Beyond these, many recent benchmarks evaluate higher-level skills such as code generation ([HumanEval](/wiki/humaneval), [MBPP](/wiki/mbpp)), math word problems ([GSM8K](/wiki/gsm8k), [MATH](/wiki/math_benchmark)), and instruction following ([IFEval](/wiki/ifeval)).

## How do natural language understanding and natural language generation differ?

NLP is often split into two halves: [natural language understanding](/wiki/natural_language_understanding) ([NLU](/wiki/nlu)) covers reading and reasoning, served by encoder models like [BERT](/wiki/bert_bidirectional_encoder_representations_from_transformers)[2] and benchmarks like [GLUE](/wiki/glue_benchmark) and [SuperGLUE](/wiki/superglue); natural language generation (NLG) covers producing fluent text, served by decoder models like [GPT](/wiki/gpt) and benchmarks like [MT-Bench](/wiki/mt_bench).
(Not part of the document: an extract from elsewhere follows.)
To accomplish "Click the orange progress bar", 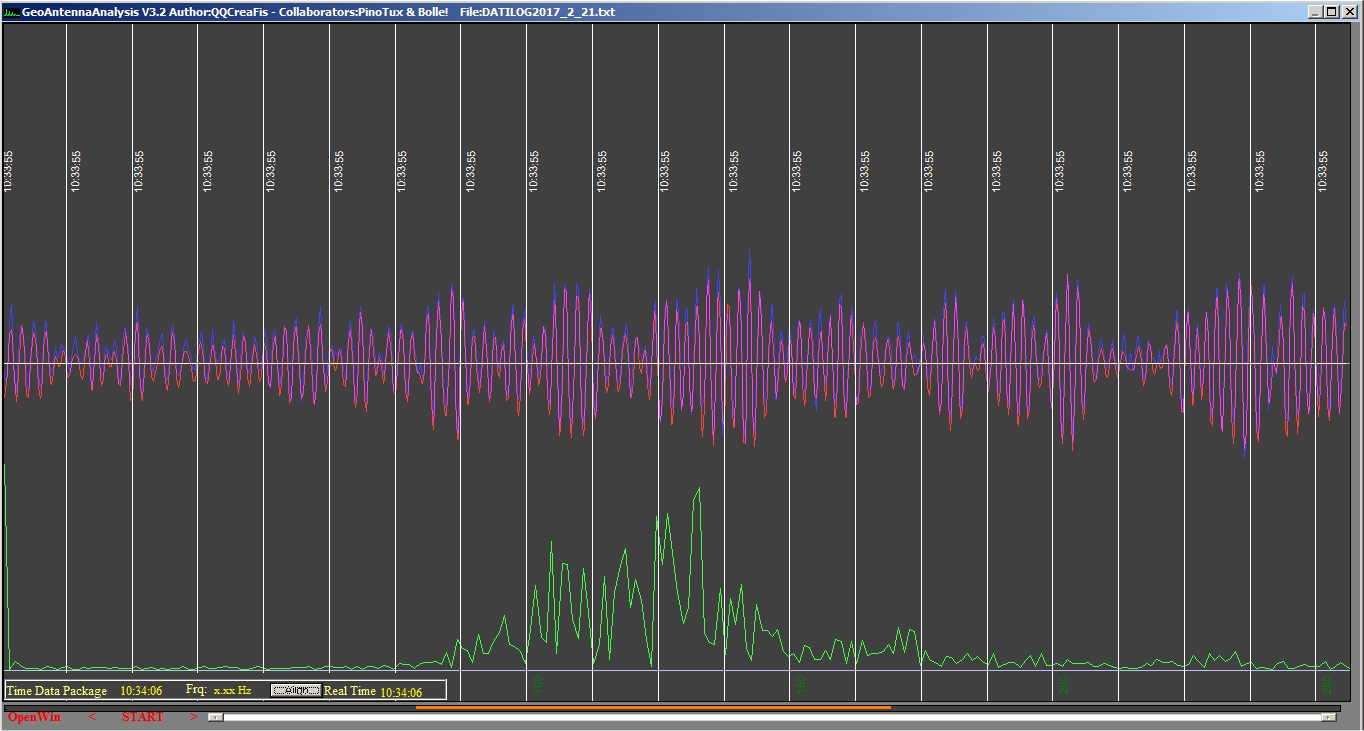I will [652, 707].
Modern frontier systems blend both.

## What techniques are specific to large language models?

The rise of [large language models](/wiki/large_language_model) introduced a set of techniques that did not exist in the pre-2018 NLP toolkit.

### pre-training, fine-tuning, and alignment

Most modern NLP systems follow a two- or three-stage recipe:

1. **Pre-training** on trillions of tokens of web text, code, and books, often from sources like [Common Crawl](/wiki/common_crawl), [FineWeb](/wiki/fineweb), C4, The Pile, and proprietary corpora. The standard objectives are next-token prediction (causal)[3] or masked-token reconstruction (encoder).[2]
2. **[Supervised fine-tuning](/wiki/supervised_fine-tuning)** (SFT) on a smaller curated dataset of high-quality instructions and demonstrations.
3. **Preference optimization or [RLHF](/wiki/rlhf)** to align the model with human preferences.[12] Variants include Direct Preference Optimization (DPO), Identity Preference Optimization (IPO), and Constitutional AI.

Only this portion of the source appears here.